The level of personal knowledge of mobile banking was measured using self-reported items. Participants were asked to indicate their degree of agreement with two statements about their knowledge of mobile banking services – 1) “I understand the basic concept of mobile banking services” and 2) “I know what is meant by mobile banking service.” Both items were measured on a 7-point Likert scale anchored from 1 = “strongly disagree” to 7 = “strongly agree.”. The reliability of the items was very high (α = 0.945).

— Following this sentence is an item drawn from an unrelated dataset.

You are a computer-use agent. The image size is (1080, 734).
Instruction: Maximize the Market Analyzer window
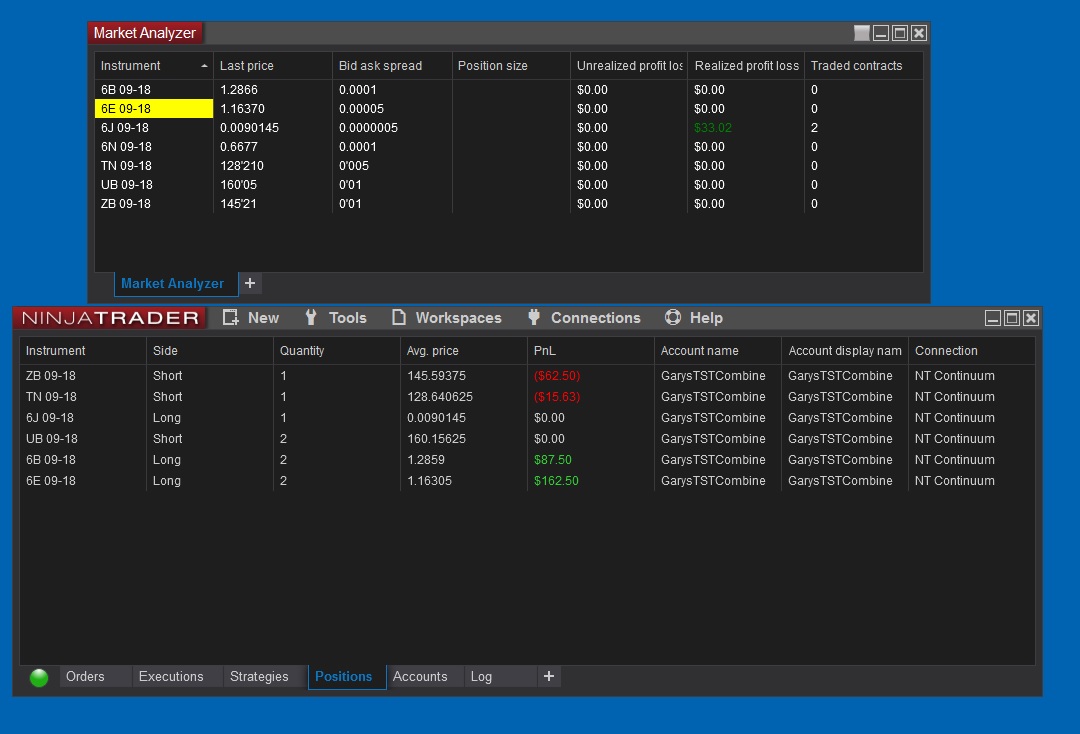[900, 33]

To achieve the purpose of this study, we extracted two sub-groups with different degrees of knowledge about the use of mobile banking services from the total sample (N=346): a high- knowledge group and a low-knowledge group. For the classification, we used a median split method. The median of the responses to the knowledge questions was 5.0. If a participant’s responses to the questions were above the median, then the participant was classified into the high-knowledge group (Nhigh = 129), and if the responses were below the median, then the participant was classified into the low-knowledge group (Nlow = 125). The high-knowledge group and low-knowledge group made up 37.28% and 36.13% of the total sample, respectively. The sample characteristics of each group are described in Table 1.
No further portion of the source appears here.